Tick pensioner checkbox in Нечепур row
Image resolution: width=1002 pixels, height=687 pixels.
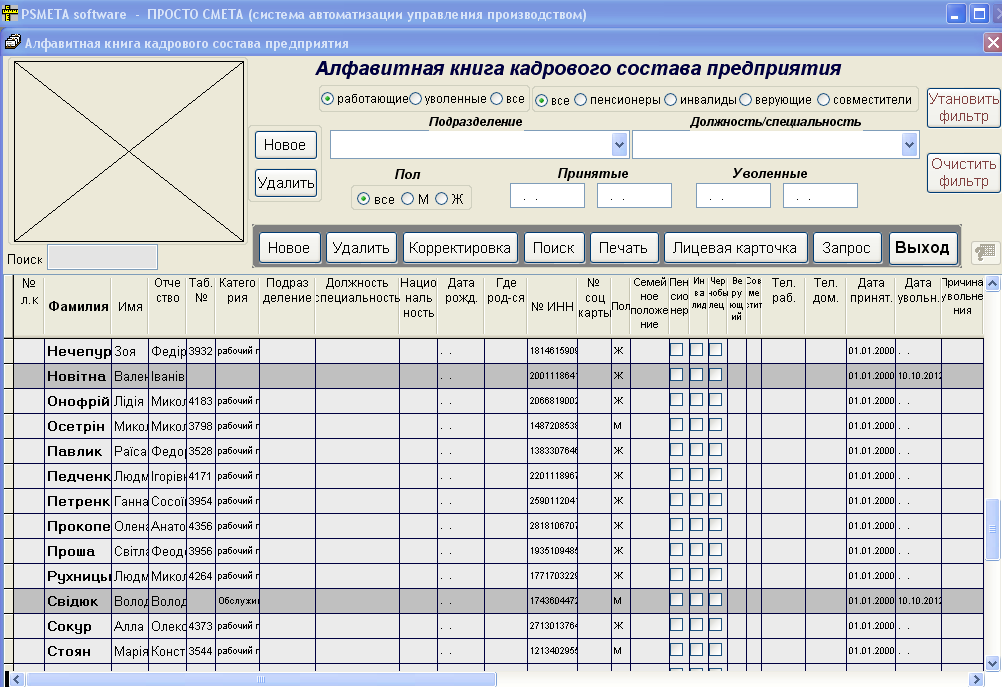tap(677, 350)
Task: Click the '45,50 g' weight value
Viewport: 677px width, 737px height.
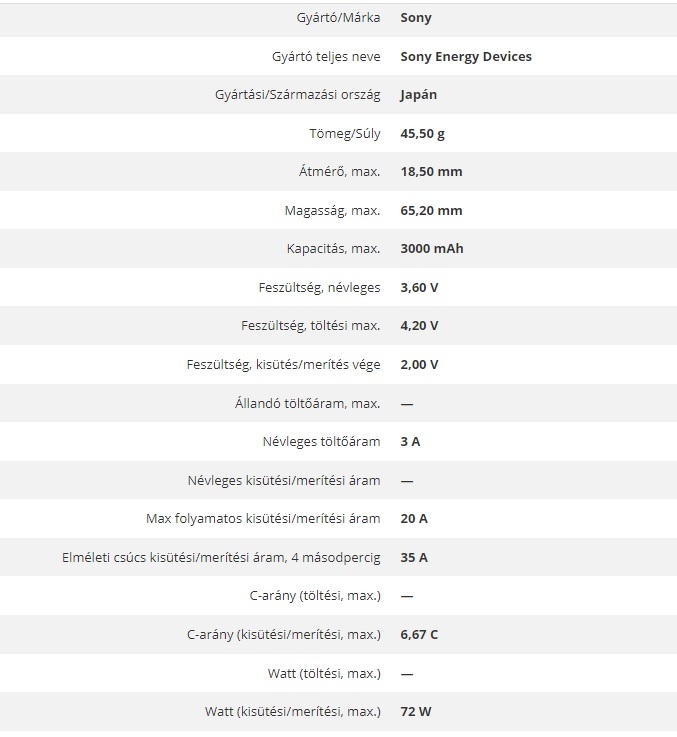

++++

**Exercise description**:
All of the data must be repeated exactly, except for the pictures.

**Answer to the exercise**:
Tick pensioner checkbox in Нечепур row
Image resolution: width=1002 pixels, height=687 pixels.
tap(677, 350)
Task: Click the '45,50 g' weight value
Viewport: 677px width, 737px height.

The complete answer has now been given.